[[ Data for this exercise, beginning ]]
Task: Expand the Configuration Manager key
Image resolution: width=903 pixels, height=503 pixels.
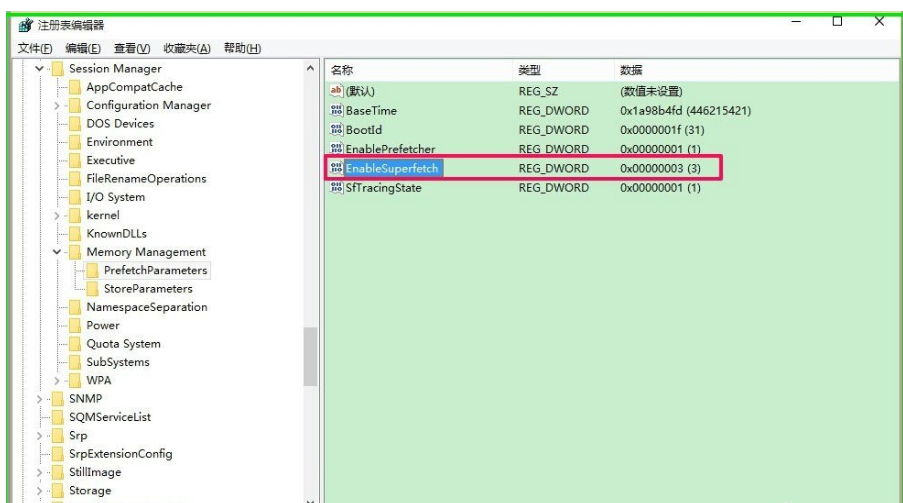Action: click(x=57, y=106)
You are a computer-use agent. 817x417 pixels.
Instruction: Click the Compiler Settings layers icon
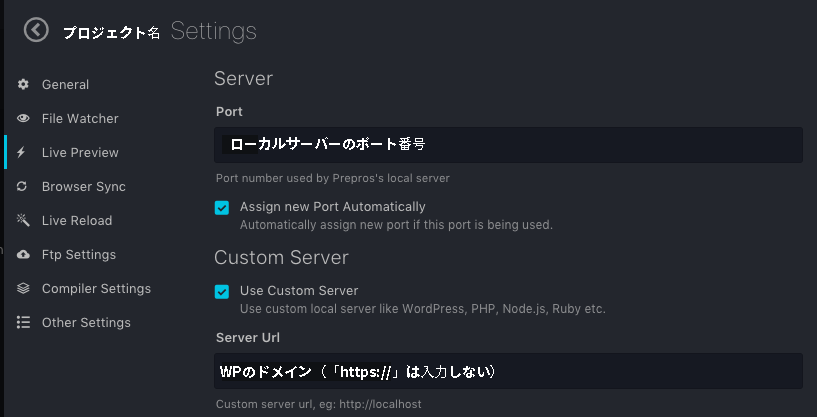pyautogui.click(x=23, y=288)

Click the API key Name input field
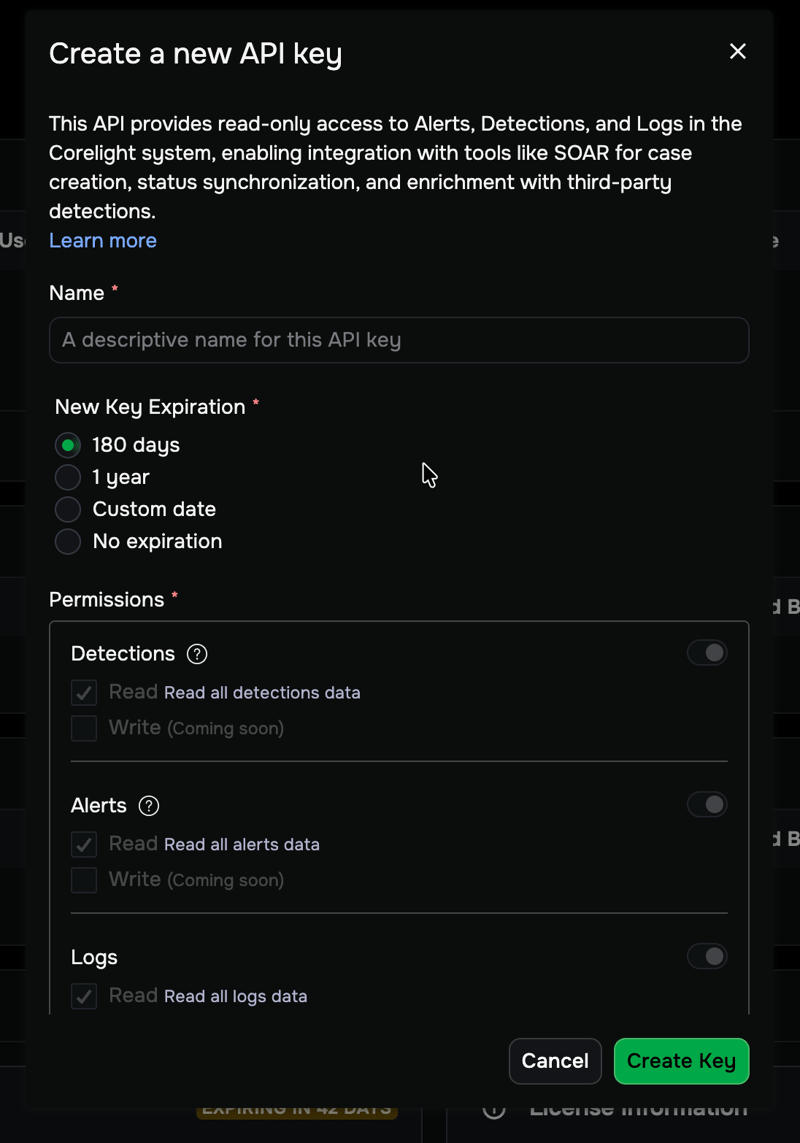398,340
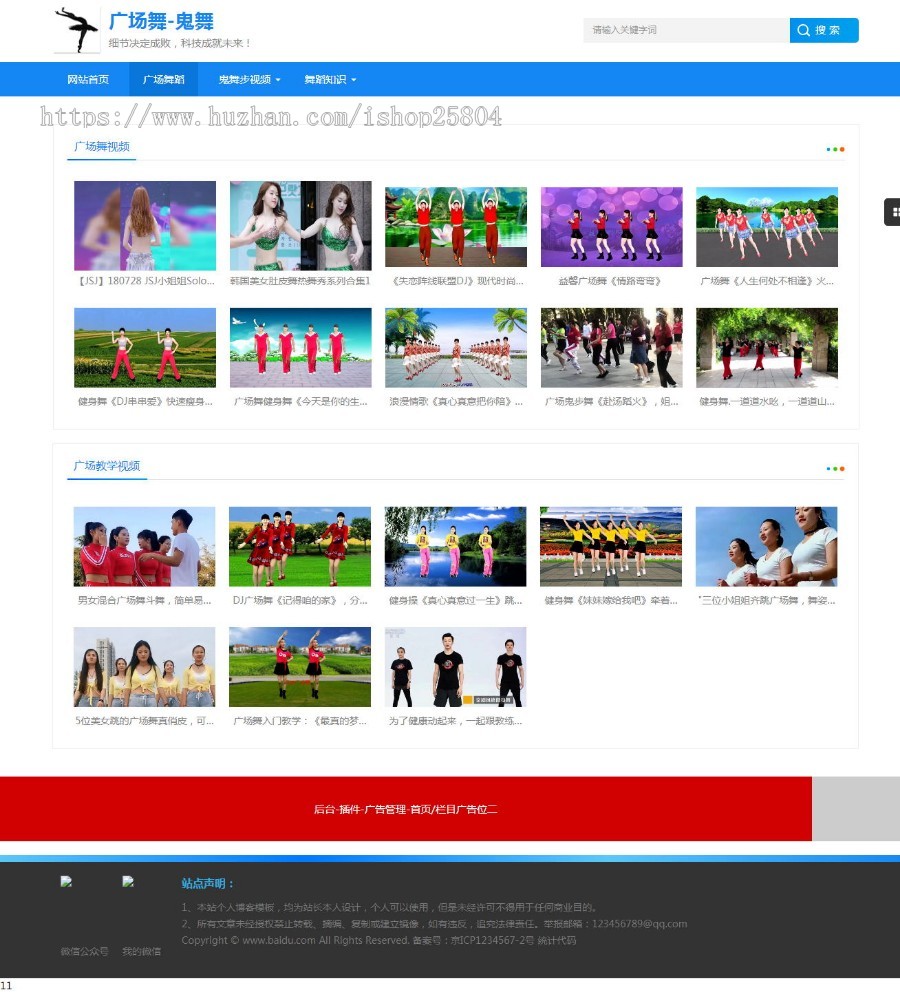Click three-dot more icon beside 广场舞视频

click(x=835, y=149)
[[ Data for this exercise, end ]]
Problem statement | Reproduce, with the pictures omitted, exactly those lines that run from the line with "Image resolution: width=903" to the last line of the material, both ends included.

Answer below |
Image resolution: width=903 pixels, height=503 pixels.
Action: click(x=57, y=106)
You are a computer-use agent. 817x417 pixels.
Instruction: Click the Compiler Settings layers icon
pyautogui.click(x=23, y=288)

Click the API key Name input field
398,340
Click three-dot more icon beside 广场舞视频

click(x=835, y=149)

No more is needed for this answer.